Work order
Your answer should be every line of the entries that has the string "Viewport" in it.

Supplied information
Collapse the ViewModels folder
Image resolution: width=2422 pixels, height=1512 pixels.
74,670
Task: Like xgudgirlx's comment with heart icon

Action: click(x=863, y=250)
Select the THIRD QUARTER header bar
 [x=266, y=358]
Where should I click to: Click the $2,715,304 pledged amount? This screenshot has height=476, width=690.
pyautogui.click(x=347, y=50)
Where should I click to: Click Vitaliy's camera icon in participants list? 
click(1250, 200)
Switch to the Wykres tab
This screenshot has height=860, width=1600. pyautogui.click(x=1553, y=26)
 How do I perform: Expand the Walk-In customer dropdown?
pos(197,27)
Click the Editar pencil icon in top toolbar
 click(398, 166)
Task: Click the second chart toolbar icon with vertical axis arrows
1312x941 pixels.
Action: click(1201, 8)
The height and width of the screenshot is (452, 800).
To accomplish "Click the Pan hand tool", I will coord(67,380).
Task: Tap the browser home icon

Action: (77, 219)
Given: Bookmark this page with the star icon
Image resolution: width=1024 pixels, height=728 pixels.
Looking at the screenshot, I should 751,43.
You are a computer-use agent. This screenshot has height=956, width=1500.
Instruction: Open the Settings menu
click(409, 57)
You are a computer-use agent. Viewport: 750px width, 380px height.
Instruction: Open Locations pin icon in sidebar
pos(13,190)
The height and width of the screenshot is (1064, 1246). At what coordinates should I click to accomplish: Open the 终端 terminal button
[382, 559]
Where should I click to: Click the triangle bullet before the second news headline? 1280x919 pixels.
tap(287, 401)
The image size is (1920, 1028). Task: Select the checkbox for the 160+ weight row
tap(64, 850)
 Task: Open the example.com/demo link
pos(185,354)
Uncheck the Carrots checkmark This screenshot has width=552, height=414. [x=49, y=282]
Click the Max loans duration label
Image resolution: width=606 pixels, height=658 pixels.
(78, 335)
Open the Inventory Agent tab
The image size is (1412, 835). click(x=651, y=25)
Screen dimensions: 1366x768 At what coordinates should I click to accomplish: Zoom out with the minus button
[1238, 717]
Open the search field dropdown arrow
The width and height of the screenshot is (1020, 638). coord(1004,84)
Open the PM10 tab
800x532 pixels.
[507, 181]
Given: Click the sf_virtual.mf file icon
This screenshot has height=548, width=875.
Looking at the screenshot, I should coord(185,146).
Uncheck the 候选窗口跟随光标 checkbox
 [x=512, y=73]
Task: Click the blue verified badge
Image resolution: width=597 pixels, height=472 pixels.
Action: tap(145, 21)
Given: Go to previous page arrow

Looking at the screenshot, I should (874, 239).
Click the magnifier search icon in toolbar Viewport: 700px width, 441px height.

Solution for this problem
You are a computer-use agent. Viewport: 750px width, 380px height.
Click the magnifier search icon in toolbar Viewport: 700px width, 441px height.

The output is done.